### Tâche 1
Actualisez le texte fourni de « Pour Goldsmith, écrire, c’est » jusqu'à « auctoriale en elle-même. », en remplaçant « subjectivité auctoriale » par « subjectivité de l'auteur ».
### Tâche 2
Traduisez en anglais la phrase suivante du texte fourni : « Confinée à son modèle mathématique, elle est condamnée à se réapproprier les codes de genres déjà bien établis. »
=== Texte fourni ===
Anaïs Guilet propose, à mon sens, la réflexion la plus intéressante de l’ouvrage. En s’appuyant sur la lecture d’Ada d’Antoine Bello, elle s’attarde d’abord à la question d’autorité, puis à l’importance de l’esthétique et de l’originalité dans les œuvres générées, touchant ainsi la définition même de la littérarité contemporaine. 

Effectivement, pour « créer », une intelligence artificielle tire un modèle mathématique d’un corpus de textes (alors appelés hypotextes) pour reproduire schéma et style. Certain.es y voient là une preuve d’absence de créativité, mais est-ce si différent de l’humain qui s’inspire d’auteur.ices pour trouver son style ? Guilet évoque alors le « génie non créatif » théorisé par Kenneth Goldsmith, qui rejoint la conception du texte littéraire de Roland Barthes.

Pour Goldsmith, écrire, c’est s’approprier l’existant, les mots, les textes, les formes, ce qui n’implique aucunement pour lui la disparition de la subjectivité auctoriale en elle-même.

– Anaïs Guilet, p. 114
[Le texte littéraire est] un espace à dimensions multiples, où se marient et se contestent des écritures variées, dont aucune n’est originelle : le texte est un tissu de citations, issues des mille foyers de la culture.

– Roland Barthes, cité par Anaïs Guilet, p. 120

Toutefois, l’intelligence artificielle ne pourrait pas être originale ni innovatrice dans la mesure où elle ne parviendrait pas à exprimer sa personnalité. Confinée à son modèle mathématique, elle est condamnée à se réapproprier les codes de genres déjà bien établis. Ainsi, par son fonctionnement profond, « la littérature promise par Ada comme par l’usage actuel des IA génératrices de textes semble être une littérature de synthèse, dans tous les sens du terme, une littérature de l’imitation, de la redondance qui fonctionne en silo. »

Question d’influence

Une idée similaire se retrouve également dans le texte de Pierre Depaz, où la question de la créativité des intelligences artificielles est abordée, bien que brièvement. Effectivement, Depaz avance que la grande amélioration des modèles d’intelligence artificielle ne relèverait pas d’un saut quantitatif, par l’abondance de données disponibles et la capacité améliorée des ordinateurs à les assimiler, mais plutôt d’un bond qualitatif motivé par un nouveau « style » au sein de la recherche en intelligence artificielle. En comparant les approches symbolique et statistique du langage, Depaz démontre que « l’approche statistique considère davantage le langage comme une matière existant dans l’espace, dont la représentation conditionne alors la manipulation ». Ce changement de paradigme qui considère désormais les textes comme des espaces vectoriels plutôt que comme un enchaînement de symboles connectés entre eux par des liens syntactiques aurait des conséquences sur notre conception de l’écriture et du littéraire. En ce qui concerne la créativité, elle serait donc limitée, puisque modèle statistique rime inévitablement avec recombination de données existantes.
=== Enregistrements ===
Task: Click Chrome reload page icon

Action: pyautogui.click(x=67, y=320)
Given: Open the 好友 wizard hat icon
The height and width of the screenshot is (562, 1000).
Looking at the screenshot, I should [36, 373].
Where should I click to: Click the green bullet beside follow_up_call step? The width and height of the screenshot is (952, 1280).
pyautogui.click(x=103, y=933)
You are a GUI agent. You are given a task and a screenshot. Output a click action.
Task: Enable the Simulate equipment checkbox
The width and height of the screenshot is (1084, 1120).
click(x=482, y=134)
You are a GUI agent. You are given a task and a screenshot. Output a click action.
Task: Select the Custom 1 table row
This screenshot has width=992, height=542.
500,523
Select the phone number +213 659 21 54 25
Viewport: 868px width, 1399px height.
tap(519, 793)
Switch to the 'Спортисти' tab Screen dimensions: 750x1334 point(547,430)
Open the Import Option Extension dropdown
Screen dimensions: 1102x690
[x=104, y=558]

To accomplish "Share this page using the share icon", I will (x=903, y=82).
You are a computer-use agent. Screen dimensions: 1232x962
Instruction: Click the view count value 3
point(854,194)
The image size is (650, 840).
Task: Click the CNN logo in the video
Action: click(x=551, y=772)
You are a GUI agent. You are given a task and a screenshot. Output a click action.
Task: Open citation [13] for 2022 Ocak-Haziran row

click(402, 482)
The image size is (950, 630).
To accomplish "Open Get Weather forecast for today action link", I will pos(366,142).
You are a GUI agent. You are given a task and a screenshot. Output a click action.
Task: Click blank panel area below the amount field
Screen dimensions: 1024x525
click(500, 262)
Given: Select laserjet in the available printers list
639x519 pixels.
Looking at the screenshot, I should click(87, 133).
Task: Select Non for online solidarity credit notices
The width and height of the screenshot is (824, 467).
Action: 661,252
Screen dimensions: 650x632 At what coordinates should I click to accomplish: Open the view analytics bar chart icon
===
### Solution 1
Pour Goldsmith, écrire, c’est s’approprier l’existant, les mots, les textes, les formes, ce qui n’implique aucunement pour lui la disparition de la subjectivité de l'auteur en elle-même.

### Solution 2
Confined to its mathematical model, it is condemned to reappropriate the codes of already well-established genres.